Dix ans se sont écoulés depuis que Paris a sombré dans la terreur. Le 13 novembre 2015, le cœur culturel et festif de la capitale était frappé par une violence d’un autre âge : des terrasses criblées de balles, la fosse du Bataclan transformée en champ de bataille, les explosions au Stade de France résonnant comme des coups de tonnerre annonciateurs d’une nouvelle ère. Pourtant, pour saisir pleinement la portée de cette tragédie, il faut remonter bien au-delà de cette soirée d’automne. Les attentats du 13-novembre n’étaient pas une aberration surgie de nulle part, mais l’aboutissement brutal d’un processus politique, religieux et militaire né au Moyen-Orient dans le chaos des années 2010. L’État islamique — Daech dans son appellation arabe — avait construit, depuis déjà plusieurs années, un récit impérial macabre qui allait bouleverser l’équilibre du monde.

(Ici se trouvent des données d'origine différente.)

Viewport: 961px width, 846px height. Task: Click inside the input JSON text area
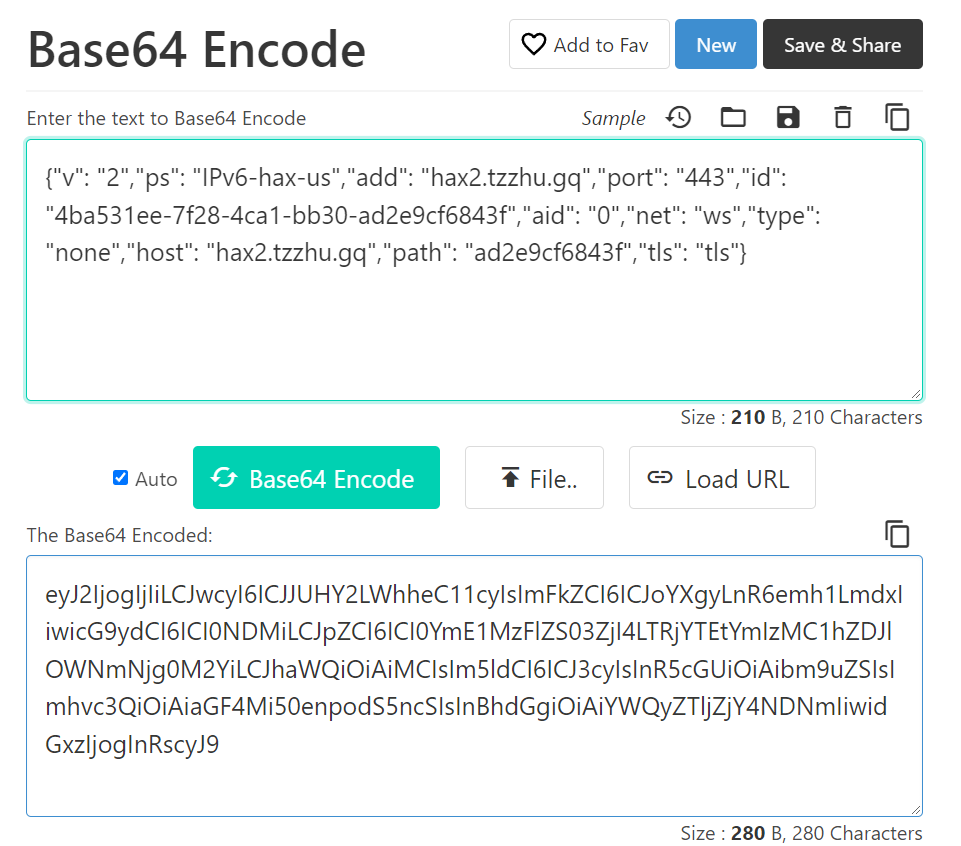point(473,320)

Ce dixième anniversaire est l’occasion de revisiter la saga complète de ce mouvement, de sa naissance à sa défaite territoriale, et de comprendre comment un groupe issu des ruines de l’Irak a pu frapper en plein Paris, avant d’être défait à Mossoul et Raqqa. C’est une décennie de conflits, de massacres, de propagande planétaire et de bouleversements politiques qu’il faut réexaminer à la lumière de cette nuit funeste.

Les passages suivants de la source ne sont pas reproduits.